4.3: Stationarity

A stationary random process is one whose ensemble statistics do not depend on time. Intuitively, this means that if we were to sample a sequence of processes, at the same time within each process, and compute statistics of this data set, we would find no dependence of the statistics on the time of the samples. Aircraft engine noise is a stationary process in level flight, whereas the sound of live human voices is not. For a stationary process, \(m(t) = m\), i.e., the ensemble mean has no dependence on time. The same is true for the other statistics: \(V(t) = R(t, \, 0) = V\), and \(R(t, \, \tau) = R(\tau)\). Formally, a stationary process has all ensemble statistics independent of time, whereas our case that the mean, variance, and autocorrelation functions are independent of time defines a (weaker) second-order stationary process.

Here is an example: \(y_i(t) = a \cos (\omega_o t + \theta_i)\), where \(\theta_i\) is a random variable, distributed uniformly in the range \([0, 2\pi]\). Is this process stationary? We have to show that all three of the ensemble statistics are independent of time:

\begin{align*} E(y(t)) &= \dfrac{1}{2 \pi} \int\limits_{0}^{2 \pi} a \cos (\omega_o t + \theta) \, d\theta = 0 \\[4pt] R(t, \, \tau) &= E(y(t) y(t + \tau) \\[4pt] &= \dfrac{1}{2 \pi} \int\limits_{0}^{2 \pi} a^2 \cos (\omega_o t + \theta) \cos (\omega_o (t + \tau) + \theta) \, d\theta \\[4pt] &= \dfrac{1}{2} a^2 \cos (\omega_o \tau) \\[4pt] V(t) &= R(t, \, 0). \end{align*}

Thus the process is second-order stationary.

As noted above, the statistics of a stationary process are not necessarily the same as the time averages. A very simple example of this is a coin toss, in which heads triggers \(x_1(t) = 1\) and \(x_2(t) = 2\). Clearly the mean on time of \(x_1(t)\) is one, but the ensemble mean at any time is \(E(x(t_o)) = 1.5\). This difference occurs here even though the process is obviously stationary.

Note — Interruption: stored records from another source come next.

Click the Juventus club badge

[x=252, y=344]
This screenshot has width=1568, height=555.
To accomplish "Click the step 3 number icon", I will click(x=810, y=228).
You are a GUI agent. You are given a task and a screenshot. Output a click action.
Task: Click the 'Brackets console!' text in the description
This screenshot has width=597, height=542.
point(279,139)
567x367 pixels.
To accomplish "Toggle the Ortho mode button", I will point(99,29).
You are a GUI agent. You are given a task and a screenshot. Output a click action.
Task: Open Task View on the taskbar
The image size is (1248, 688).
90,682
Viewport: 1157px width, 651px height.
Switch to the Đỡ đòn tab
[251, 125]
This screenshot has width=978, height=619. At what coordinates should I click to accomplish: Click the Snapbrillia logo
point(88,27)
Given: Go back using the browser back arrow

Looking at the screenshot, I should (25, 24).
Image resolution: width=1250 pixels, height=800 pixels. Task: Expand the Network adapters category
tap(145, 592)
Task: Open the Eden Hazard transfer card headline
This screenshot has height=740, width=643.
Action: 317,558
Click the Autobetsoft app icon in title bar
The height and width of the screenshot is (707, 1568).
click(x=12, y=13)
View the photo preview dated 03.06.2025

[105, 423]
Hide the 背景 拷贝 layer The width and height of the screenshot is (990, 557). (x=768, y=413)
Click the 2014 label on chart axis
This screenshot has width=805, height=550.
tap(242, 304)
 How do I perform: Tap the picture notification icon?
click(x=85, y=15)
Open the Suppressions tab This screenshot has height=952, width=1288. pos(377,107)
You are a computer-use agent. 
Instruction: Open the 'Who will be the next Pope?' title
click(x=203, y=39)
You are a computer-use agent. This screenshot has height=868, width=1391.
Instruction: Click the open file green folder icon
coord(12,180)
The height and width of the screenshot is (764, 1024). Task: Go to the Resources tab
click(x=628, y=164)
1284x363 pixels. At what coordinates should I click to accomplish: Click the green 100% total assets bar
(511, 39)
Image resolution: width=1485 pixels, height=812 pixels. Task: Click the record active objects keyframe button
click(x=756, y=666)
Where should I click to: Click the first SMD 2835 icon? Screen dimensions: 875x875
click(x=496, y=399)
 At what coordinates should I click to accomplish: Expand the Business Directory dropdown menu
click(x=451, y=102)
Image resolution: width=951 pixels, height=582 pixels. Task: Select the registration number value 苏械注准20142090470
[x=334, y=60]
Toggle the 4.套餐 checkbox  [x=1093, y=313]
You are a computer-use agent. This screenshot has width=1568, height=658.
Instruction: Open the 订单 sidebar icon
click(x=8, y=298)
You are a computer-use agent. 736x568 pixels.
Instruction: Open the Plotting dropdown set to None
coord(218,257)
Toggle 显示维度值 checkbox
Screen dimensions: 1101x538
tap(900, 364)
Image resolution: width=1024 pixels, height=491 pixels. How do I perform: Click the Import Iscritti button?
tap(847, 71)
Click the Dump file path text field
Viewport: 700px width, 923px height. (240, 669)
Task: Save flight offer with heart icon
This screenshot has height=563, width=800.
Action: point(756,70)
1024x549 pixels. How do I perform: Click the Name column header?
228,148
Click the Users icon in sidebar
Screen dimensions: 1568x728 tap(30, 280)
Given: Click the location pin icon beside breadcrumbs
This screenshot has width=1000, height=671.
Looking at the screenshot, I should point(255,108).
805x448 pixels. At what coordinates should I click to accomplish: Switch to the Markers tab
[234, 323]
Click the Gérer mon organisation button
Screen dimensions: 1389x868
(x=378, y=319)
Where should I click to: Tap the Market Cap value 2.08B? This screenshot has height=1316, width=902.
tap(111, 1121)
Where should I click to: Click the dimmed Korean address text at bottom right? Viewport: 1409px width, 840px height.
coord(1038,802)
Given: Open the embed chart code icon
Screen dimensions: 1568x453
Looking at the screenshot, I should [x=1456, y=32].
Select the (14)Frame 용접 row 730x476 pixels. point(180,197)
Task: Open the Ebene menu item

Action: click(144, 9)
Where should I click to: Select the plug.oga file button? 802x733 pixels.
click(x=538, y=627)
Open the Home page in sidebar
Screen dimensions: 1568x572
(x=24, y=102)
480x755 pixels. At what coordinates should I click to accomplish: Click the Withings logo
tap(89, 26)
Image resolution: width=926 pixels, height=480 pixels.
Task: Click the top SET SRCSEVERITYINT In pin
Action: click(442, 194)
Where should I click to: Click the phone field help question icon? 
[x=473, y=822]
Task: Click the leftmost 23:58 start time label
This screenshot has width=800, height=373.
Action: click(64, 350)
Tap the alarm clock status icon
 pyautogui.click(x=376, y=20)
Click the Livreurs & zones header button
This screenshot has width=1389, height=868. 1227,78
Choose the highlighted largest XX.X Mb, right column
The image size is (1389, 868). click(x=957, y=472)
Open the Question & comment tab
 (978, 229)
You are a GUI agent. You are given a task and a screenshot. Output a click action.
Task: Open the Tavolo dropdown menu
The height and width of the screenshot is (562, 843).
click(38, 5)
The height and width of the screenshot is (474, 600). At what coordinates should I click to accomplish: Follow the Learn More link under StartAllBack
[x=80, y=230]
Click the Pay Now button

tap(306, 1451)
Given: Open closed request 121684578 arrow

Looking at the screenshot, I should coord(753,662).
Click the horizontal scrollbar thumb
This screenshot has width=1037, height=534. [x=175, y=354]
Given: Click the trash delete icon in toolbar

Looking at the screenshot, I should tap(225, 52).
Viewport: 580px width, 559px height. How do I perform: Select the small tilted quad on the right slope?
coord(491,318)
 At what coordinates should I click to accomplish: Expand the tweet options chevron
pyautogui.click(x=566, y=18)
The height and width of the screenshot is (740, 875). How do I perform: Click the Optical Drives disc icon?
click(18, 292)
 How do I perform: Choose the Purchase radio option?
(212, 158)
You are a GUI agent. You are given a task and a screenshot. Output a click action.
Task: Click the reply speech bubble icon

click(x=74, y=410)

When the ensemble statistics and the time averages are the same, we say that the process is ergodic. Continuing our example above, let us calculate now the time averages:

\begin{align*} m(y_i(t)) &= \lim_{T \to \infty} \dfrac{1}{T} \int\limits_{0}^{T} a \cos (\omega_o t + \theta_i) \, dt \\[4pt] &= \lim_{T \to \infty} \dfrac{1}{T} \, a \, \dfrac{1}{\omega_o} \sin (\omega_o t + \theta_i) |_0^T \\[4pt] &= 0; \\[4pt] R^t (\tau) &= \lim_{T \to \infty} \dfrac{1}{T} \int\limits_{0}^{T} a^2 \cos (\omega_o t + \theta_i) \cos (\omega_o (t + \tau) + \theta_i) \, dt \\[4pt] &= \dfrac{1}{2} a^2 \cos (\omega_o \tau); \\[4pt] V^t &= R^t(0) = \dfrac{a^2}{2}. \end{align*}

So a sinusoid at random phase is an ergodic process. Indeed, this form is a foundation for modeling natural random processes such as ocean waves, atmospheric conditions, and various types of noise. In particular, it can be verified that the construction

\[ y(t) = \sum_{n=1}^N a_n \cos (\omega_n t + \theta_n), \]

where the \(\theta_n\) are independently and uniformly distributed in \([0, \, 2 \pi]\) is stationary and ergodic. It has mean zero, and autocorrelation

\[ R(\tau) = \sum_{n=1} \dfrac{a_n ^2}{2} \cos (\omega_n \tau). \]

We now make two side notes. Under stationary and ergodic conditions, the autocorrelation function is symmetric on positive and negative \(\tau\) because we can always write

\[ R(\tau) = E(x(t)x(t + \tau)) = E(x(t' - \tau)x(t')), \textrm{ where } t' = t + \tau. \]

Furthermore, we have the inequality that \(R(0) \geq |R(\tau))|\) for any \(\tau\). To see this,

\begin{align} 0 \leq E[x(t) + x(t + \tau))^2] \, &= \, E[x(t)^2] + 2E[x(t)x(t + \tau)] + E[x(t + \tau)^2] \\[4pt] &= \, 2R(0) + 2R(\tau); \textrm{ similarly, } \nonumber \\[4pt] {} \nonumber \\[4pt] 0 \leq E[x(t) - x(t + \tau))^2] \, &= E[x(t)^2] - 2E[x(t)x(t + \tau)] + E[x(t + \tau)^2] \\[4pt] &= \, 2R(0) - 2R(\tau). \nonumber \end{align}

The only way both of these can be true is if \(R(0) \geq |R(\tau)|\).